Multimedia features include a photo viewer and a media player that enables the playback of MP3s and Audible.com audiobooks from an SD card.
Oddest of all is the inclusion of the Oxford University Press Language Guide, which translates words and phrases into dozens of languages and reads them aloud using the text-to-speech engine.
Watch this video to learn how to pair your Nuvi with a Bluetooth car stereo.
Just as the Nuvi 765T's exterior is familiar to previous Garmin models, so is its menu system and interface. The main menu screen features two large icons for "Where to?" and "View Map," along with a smaller band of icons along the bottom of the screen. Pressing the Where to? icon, brings up a menu with a number of ways to chose your destination--for example POI search, address entry, favorites, or intersection.
The main screen's secondary icons vary depending on what features are used, but always include icons for Volume and Tools. When connected to a Bluetooth phone, a phone icon is added, and listening to music adds a media player button.
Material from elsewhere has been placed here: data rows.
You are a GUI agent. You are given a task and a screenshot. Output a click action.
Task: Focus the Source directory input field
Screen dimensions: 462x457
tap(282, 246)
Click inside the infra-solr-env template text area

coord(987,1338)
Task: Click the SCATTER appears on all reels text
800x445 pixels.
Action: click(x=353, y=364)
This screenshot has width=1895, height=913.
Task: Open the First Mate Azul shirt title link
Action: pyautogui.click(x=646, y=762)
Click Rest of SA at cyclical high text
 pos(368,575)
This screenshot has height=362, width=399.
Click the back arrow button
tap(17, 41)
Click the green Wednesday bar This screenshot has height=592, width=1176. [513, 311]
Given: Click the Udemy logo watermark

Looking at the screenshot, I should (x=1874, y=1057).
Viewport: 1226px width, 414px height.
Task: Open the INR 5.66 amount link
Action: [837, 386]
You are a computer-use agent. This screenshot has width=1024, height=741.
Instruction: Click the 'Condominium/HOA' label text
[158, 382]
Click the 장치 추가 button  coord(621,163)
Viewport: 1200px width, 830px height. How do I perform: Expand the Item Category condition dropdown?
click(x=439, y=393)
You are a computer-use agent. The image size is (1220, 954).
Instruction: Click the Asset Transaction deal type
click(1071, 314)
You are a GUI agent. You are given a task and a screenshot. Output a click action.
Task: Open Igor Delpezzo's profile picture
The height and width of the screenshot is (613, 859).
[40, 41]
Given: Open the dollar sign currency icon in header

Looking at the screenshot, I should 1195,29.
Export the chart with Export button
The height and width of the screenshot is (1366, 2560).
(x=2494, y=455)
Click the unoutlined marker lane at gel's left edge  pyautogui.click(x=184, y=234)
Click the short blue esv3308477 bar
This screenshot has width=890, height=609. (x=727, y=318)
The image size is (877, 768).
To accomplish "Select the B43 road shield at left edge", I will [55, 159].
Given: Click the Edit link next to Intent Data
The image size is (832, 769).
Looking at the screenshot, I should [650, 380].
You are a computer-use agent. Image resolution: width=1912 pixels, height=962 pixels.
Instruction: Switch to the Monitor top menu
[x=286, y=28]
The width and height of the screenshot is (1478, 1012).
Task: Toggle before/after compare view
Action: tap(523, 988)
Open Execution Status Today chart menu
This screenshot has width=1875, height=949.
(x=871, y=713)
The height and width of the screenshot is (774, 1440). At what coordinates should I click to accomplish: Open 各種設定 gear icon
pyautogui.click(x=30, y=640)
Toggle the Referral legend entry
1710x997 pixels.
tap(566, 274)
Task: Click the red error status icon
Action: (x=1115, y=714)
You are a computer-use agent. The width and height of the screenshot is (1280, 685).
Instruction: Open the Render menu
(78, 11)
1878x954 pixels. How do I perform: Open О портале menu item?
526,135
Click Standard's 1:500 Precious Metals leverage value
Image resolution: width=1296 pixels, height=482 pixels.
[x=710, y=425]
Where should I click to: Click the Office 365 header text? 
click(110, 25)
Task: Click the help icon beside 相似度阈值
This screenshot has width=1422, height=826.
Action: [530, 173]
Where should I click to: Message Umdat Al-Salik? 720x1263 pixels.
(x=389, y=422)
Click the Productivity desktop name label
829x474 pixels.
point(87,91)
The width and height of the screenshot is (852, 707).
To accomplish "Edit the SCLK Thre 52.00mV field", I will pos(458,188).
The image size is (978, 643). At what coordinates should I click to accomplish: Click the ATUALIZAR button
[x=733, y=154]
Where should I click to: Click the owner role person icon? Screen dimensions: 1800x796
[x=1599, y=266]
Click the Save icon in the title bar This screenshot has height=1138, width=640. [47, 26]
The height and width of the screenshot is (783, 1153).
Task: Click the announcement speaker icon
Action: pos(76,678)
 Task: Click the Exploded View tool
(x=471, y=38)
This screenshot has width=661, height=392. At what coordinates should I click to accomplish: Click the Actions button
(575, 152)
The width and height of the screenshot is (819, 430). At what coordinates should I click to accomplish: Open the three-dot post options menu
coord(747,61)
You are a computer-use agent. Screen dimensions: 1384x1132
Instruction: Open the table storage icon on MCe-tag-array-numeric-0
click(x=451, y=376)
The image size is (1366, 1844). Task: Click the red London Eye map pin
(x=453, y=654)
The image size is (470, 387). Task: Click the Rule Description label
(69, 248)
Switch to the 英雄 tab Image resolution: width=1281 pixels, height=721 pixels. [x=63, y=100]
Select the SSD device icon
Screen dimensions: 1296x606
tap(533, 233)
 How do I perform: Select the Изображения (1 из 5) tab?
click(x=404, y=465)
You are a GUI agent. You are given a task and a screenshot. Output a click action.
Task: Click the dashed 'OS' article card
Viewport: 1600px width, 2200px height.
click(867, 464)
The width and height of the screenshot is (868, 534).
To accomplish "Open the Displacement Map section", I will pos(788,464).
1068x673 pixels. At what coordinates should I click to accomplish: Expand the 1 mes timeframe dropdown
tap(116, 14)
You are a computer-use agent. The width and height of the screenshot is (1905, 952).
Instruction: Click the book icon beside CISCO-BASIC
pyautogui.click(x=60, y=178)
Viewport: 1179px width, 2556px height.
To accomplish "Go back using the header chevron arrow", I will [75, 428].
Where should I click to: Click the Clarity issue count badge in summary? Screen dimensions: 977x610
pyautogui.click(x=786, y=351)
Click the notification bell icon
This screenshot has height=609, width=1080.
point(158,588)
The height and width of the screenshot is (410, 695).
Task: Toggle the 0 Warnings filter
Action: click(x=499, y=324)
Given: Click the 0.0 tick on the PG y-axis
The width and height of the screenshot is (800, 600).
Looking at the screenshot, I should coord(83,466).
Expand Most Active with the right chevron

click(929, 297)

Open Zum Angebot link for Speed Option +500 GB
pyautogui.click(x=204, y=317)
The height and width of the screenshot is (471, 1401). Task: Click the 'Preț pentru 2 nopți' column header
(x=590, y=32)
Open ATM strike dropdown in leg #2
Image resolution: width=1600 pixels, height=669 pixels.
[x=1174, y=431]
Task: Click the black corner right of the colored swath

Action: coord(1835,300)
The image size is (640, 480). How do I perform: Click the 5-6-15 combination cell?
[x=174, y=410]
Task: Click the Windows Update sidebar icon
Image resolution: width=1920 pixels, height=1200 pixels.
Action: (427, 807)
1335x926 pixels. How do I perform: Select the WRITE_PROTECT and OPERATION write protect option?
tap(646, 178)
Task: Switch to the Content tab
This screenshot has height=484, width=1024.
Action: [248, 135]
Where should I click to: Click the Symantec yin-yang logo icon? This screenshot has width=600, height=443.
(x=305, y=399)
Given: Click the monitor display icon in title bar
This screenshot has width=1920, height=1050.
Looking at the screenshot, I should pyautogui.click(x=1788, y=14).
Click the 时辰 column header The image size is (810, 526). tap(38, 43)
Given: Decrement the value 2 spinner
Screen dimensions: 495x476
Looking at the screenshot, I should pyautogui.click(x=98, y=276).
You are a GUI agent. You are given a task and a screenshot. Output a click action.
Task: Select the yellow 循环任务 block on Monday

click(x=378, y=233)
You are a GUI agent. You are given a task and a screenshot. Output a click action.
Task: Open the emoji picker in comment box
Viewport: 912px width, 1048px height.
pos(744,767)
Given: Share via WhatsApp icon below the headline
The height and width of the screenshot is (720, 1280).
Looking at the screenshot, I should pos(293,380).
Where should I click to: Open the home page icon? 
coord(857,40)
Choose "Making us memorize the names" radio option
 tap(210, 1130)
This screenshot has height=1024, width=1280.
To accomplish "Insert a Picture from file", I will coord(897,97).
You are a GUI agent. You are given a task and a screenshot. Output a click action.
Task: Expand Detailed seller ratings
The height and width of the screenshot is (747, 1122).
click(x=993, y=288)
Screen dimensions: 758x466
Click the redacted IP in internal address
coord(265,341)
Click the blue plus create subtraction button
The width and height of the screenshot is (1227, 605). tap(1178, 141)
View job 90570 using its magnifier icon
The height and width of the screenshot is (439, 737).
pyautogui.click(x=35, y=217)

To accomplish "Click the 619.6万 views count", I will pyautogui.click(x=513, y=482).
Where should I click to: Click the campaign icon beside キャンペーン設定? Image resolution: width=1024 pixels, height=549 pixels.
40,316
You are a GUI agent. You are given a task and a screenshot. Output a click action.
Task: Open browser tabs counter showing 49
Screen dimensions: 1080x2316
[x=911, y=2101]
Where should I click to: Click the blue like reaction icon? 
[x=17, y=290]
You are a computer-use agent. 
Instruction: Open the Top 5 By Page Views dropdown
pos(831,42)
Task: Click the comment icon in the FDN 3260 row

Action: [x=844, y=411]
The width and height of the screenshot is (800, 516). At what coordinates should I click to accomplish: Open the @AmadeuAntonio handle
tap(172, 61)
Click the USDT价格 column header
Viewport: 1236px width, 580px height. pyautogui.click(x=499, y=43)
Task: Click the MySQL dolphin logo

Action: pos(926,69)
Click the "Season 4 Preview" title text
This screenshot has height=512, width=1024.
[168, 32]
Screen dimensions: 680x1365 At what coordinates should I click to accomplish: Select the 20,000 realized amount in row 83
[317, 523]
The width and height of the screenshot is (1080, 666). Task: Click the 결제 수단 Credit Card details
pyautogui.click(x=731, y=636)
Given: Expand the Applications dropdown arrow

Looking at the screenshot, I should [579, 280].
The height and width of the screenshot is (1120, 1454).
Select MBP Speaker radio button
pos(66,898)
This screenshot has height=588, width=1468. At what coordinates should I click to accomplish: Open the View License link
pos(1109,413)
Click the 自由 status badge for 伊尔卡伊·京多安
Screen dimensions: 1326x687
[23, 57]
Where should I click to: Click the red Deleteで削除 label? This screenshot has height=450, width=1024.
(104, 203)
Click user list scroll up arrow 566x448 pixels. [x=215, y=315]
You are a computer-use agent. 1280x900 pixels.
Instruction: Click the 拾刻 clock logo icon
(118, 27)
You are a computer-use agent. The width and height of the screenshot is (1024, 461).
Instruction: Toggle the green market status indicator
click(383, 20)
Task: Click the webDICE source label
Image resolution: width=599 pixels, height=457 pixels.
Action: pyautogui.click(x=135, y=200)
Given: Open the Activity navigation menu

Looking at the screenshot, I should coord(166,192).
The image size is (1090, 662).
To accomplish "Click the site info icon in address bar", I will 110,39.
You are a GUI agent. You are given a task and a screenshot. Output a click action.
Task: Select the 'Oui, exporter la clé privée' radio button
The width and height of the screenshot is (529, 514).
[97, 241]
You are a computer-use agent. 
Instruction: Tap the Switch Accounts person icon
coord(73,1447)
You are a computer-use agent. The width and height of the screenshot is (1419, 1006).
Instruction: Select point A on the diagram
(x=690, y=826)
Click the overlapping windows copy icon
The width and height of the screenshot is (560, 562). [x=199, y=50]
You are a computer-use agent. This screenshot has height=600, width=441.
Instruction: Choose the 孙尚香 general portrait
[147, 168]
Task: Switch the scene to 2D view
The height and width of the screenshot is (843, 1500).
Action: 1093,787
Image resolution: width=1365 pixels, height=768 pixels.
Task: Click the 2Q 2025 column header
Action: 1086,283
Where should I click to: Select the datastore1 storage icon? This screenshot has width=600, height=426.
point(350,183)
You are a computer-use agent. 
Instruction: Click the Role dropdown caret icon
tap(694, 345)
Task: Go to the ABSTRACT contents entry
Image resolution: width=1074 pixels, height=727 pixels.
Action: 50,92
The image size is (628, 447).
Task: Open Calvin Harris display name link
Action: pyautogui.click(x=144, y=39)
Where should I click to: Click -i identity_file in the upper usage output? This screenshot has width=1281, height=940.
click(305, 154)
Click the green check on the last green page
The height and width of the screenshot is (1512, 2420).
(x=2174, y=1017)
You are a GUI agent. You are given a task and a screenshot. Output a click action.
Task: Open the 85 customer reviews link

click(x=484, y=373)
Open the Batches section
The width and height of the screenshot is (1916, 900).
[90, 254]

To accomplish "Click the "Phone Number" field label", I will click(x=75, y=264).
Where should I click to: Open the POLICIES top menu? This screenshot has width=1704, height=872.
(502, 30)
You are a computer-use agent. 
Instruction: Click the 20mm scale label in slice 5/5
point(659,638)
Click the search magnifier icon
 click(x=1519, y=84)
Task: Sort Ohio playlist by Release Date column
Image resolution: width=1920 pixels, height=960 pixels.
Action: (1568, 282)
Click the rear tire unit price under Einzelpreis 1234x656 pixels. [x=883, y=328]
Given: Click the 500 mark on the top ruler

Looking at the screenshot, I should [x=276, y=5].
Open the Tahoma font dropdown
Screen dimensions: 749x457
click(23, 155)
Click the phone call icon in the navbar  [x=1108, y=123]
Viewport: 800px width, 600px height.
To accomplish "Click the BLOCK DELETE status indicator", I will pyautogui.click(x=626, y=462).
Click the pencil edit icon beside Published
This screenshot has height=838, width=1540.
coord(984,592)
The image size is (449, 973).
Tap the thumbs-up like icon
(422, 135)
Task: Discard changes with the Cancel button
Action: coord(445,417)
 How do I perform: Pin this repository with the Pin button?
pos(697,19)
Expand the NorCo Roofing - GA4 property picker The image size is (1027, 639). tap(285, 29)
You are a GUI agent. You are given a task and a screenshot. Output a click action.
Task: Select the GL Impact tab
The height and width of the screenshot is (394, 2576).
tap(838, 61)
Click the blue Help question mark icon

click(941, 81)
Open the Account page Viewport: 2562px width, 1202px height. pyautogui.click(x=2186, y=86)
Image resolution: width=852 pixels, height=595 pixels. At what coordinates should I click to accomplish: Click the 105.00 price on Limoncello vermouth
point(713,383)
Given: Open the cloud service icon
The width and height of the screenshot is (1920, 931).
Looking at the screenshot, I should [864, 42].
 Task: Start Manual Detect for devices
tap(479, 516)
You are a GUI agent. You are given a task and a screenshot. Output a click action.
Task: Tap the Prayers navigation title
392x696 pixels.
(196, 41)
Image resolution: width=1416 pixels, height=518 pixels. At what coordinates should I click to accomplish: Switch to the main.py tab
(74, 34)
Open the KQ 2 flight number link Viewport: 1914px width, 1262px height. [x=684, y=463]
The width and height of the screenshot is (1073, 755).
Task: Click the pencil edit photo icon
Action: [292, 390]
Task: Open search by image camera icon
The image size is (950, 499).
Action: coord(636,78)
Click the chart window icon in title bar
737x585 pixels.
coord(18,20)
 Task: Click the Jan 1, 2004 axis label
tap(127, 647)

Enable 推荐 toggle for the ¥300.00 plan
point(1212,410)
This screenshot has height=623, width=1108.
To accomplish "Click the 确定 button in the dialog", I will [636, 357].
When the unit is routing, a detour button and a stop route button also appear. We like the way Garmin has kept the interface accessible, yet uncluttered, in this way.
The map screen is equally uncluttered and features static readouts of driving direction and speed, as well as a "Return to Menu" button. Depending on what functions are active, icons for traffic, phone, media player, or speed limit may or may not be displayed.
Periodically, when the Nuvi detects that the vehicle is stationary, text ads may appear at the top of the map, or in the margin of the menus. These ads can be clicked to access special offers found under the Offers icon of the Tools menu.
New for the 7x5 series, to which the 765T belongs, are menu animations. When navigating through the menus, the next screen will slide in from the side. Unfortunately, this sliding business can be laggy at times and cannot be disabled.
From the time the power switch is flipped to the appearance of the menu screen takes about 20 seconds. A cold start will net an additional minute or so while the Garmin achieves satellite lock. The Nuvi remembers its location between restarts, so subsequent booting should be instantaneous--unless the unit has moved a great distance since it was powered off.
The Nuvi's touch screen is quite responsive and we were able to quickly input addresses using its virtual QWERTY keyboard, thanks to the Nuvi's speedy autocomplete function.
Loaded with a destination, the Nuvi is also quick to calculate routes. Calculation times vary depending upon the length and complexity of the trip, but most around-town routes were calculated within 10 seconds. Recalculations are handled with equal expediency and are notable because they're actual recalculations from your current position, not just lame attempts to get you back onto the prescribed route.
We found the icon-based traffic incident reports to be fairly accurate (having actively sought out a few incidents and construction zones), but flow data wasn't exactly up-to-the-minute at times.
The Garmin Nuvi 765T earns high design marks for its simple shape and uncluttered interface. Garmin's menu structure is much easier to understand and navigate than TomTom's, so we're glad to see that it hasn't changed much.
The Nuvi's feature score also benefits from the addition of EcoRoutes routing and fuel economy calculations, FM traffic reception, and driver aids such as lane guidance and text-to-speech. Performance hasn't improved much over the last Nuvi unit tested, but that's fine because we've always been satisfied with Garmin's satellite acquisition and route calculation times.
Most importantly, the Nuvi 765T's text- based ads were unobtrusive and don't appear on the map screen when the vehicle is in motion, so they don't really seem to pose a safety issue. We'd be willing to deal with viewing a few ads to keep the very useful traffic updates free.